* _TASKS AND EXERCISES_
[A] Print the section of the mask article that opens with the words containing "That has not" and closes with "the endemic phase.", keeping every word unchanged.
[B] Summarize the mask article in two sentences.

*** EXTRACT

When will it be safe to take off our masks?
A health expert with a smattering of classical education recently quipped: “It’s a long way from omicron to omega.” She was talking about the likelihood that the omicron variant of the coronavirus would be its last serious manifestation.
The World Health Organization began naming variants after letters in the Greek alphabet in May last year. Omicron is the 15th letter in an order that ends with omega in 24th place. So, on the face of it, we are well into the second half of the pandemic, with the end in sight. But there are still a lot of letters to go in that sequence, which, of course, might not even end with omega.
That has not stopped governments all over the world from effectively calling the end of the pandemic, or at least its transition into the endemic phase.
The UK this week became the latest to declare victory over the virus with a splashy announcement from Prime Minister Boris Johnson that self-isolation in cases of infection would end on Thursday and free testing would stop at the end of next month. With regard to masks, it was a matter of “personal responsibility” to wear them or not.

******
*** GIVEN RECORDS

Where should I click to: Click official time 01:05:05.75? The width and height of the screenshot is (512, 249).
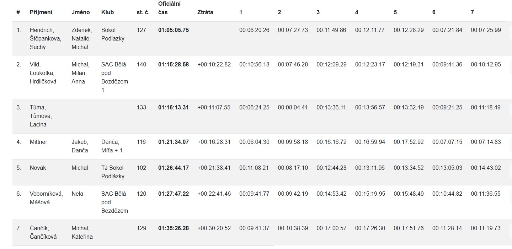[x=174, y=30]
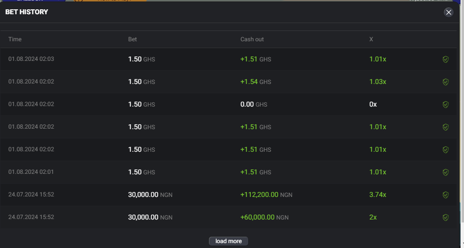The image size is (464, 248).
Task: Select the +1.54 GHS cash out amount
Action: (256, 82)
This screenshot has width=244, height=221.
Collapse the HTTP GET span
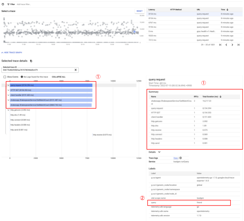point(8,90)
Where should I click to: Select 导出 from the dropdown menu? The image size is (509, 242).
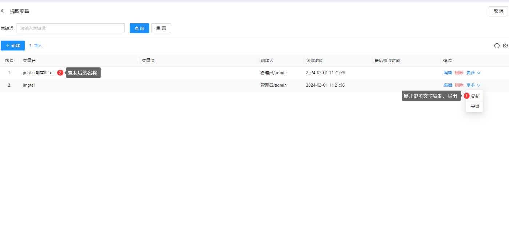coord(475,106)
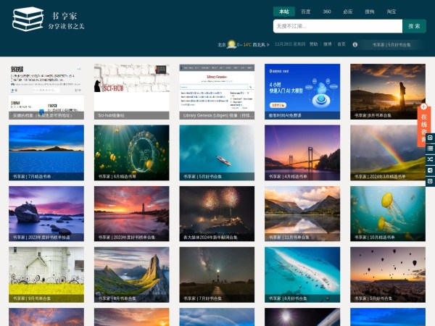Screen dimensions: 435x326
Task: Click the 微博 link in header
Action: click(327, 44)
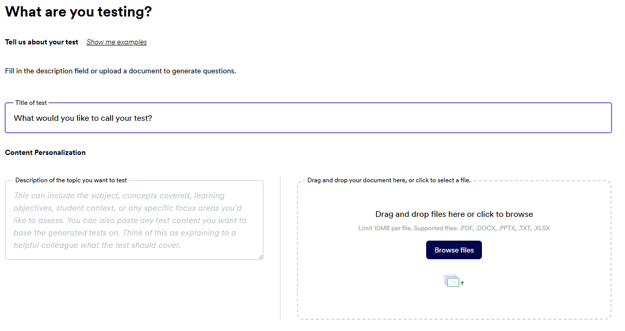Click the Content Personalization section heading

[x=45, y=153]
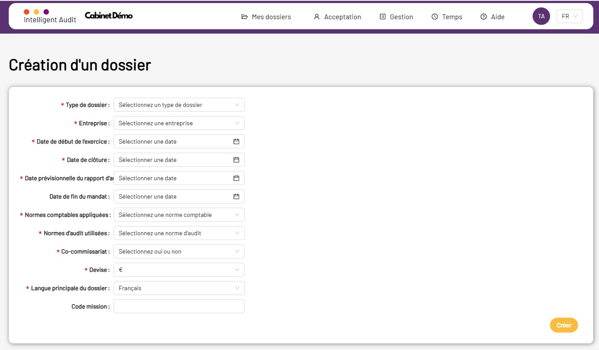
Task: Click the Intelligent Audit logo
Action: (x=50, y=16)
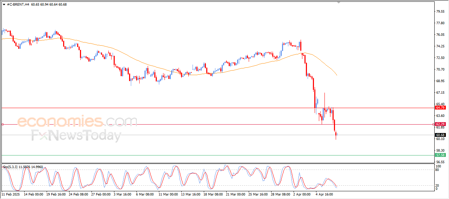Click the #C-BRENT,H4 symbol title
449x199 pixels.
(x=18, y=5)
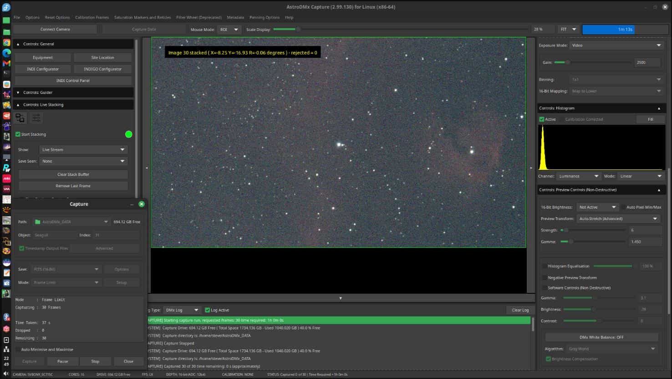Disable the Log Active checkbox
672x379 pixels.
208,310
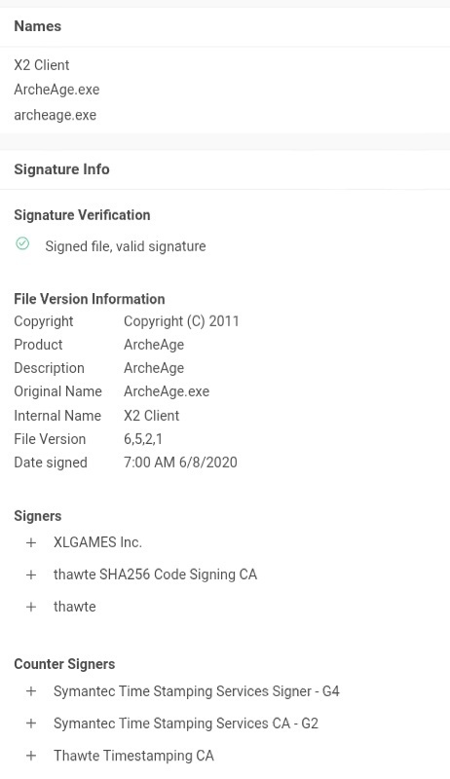This screenshot has height=779, width=450.
Task: Click the File Version 6,5,2,1 value
Action: [x=143, y=439]

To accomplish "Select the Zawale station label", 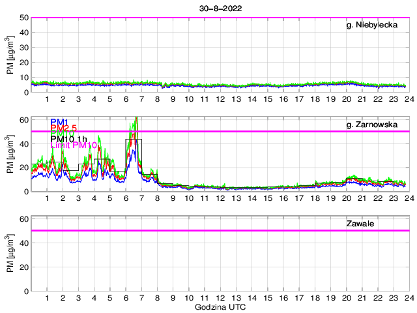I will [359, 224].
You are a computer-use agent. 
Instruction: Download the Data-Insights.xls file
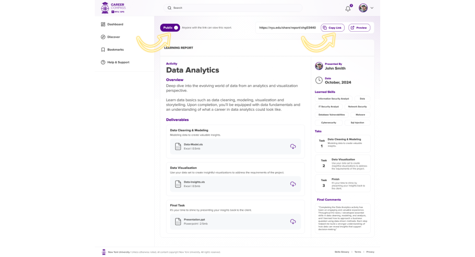click(293, 184)
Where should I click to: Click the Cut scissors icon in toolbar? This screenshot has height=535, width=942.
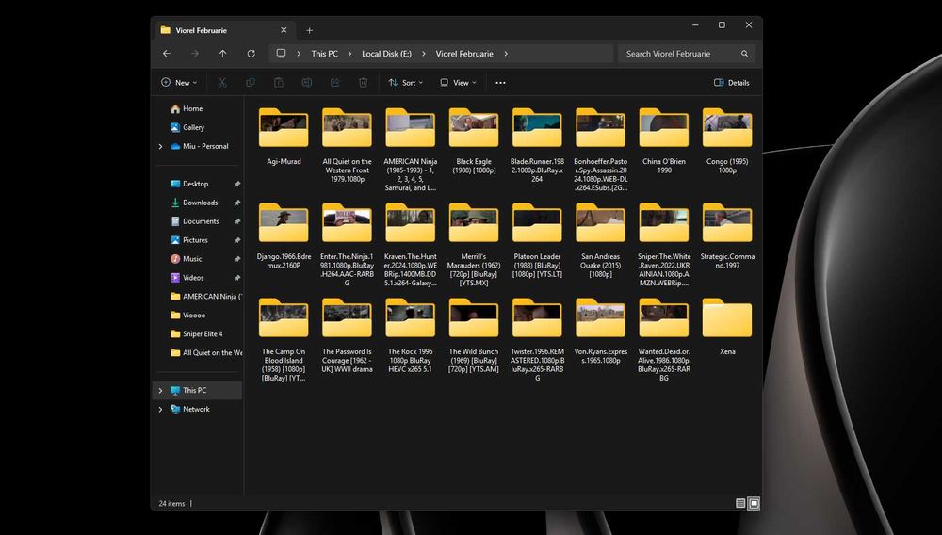click(x=222, y=83)
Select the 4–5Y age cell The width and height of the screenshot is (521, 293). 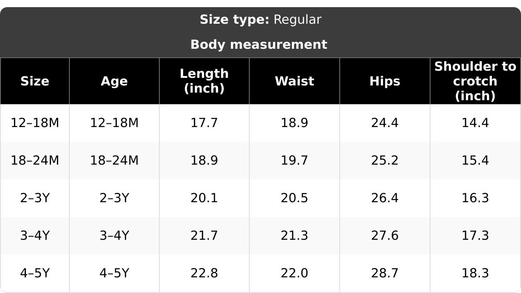114,273
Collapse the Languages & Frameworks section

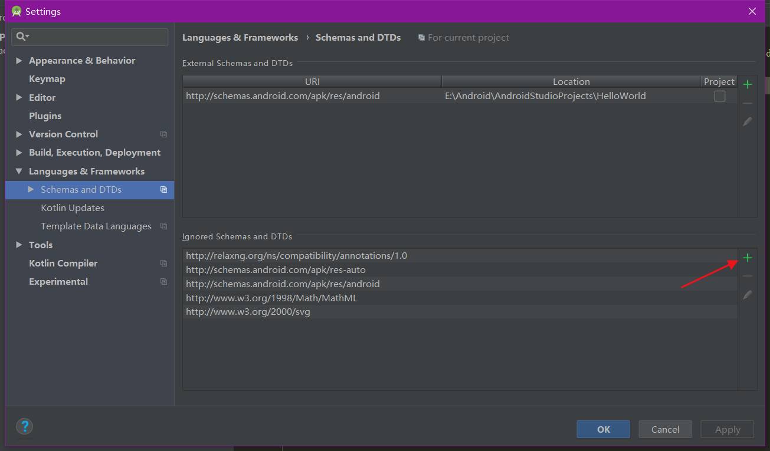click(x=19, y=171)
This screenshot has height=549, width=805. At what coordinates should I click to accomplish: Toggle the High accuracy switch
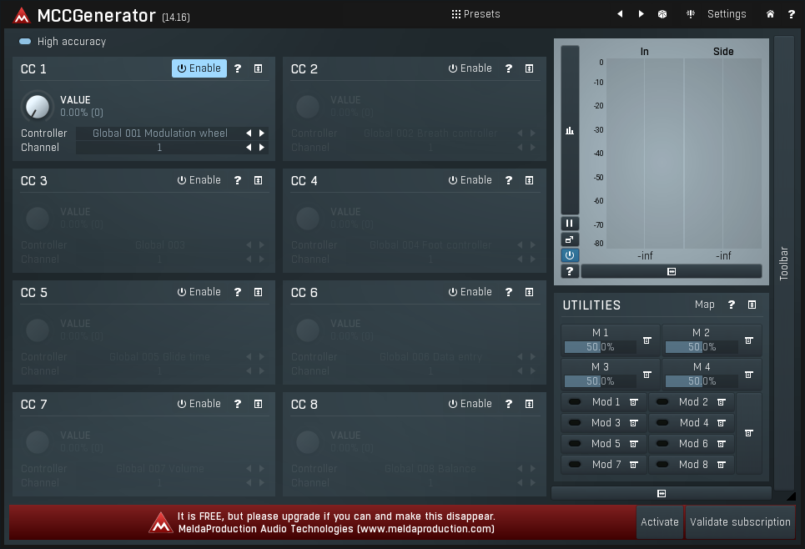click(x=25, y=42)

******

* _TASK RESPONSES_
[A]
That has not stopped governments all over the world from effectively calling the end of the pandemic, or at least its transition into the endemic phase.

[B] A health expert quipped that it is a long way from omicron to omega, referring to the likelihood that omicron would be the coronavirus's last serious variant, though many letters remain in the Greek sequence and it might not even end with omega. Governments around the world have nonetheless effectively called the end of the pandemic, with the UK announcing that self-isolation would end, free testing would stop, and wearing masks would be a matter of "personal responsibility."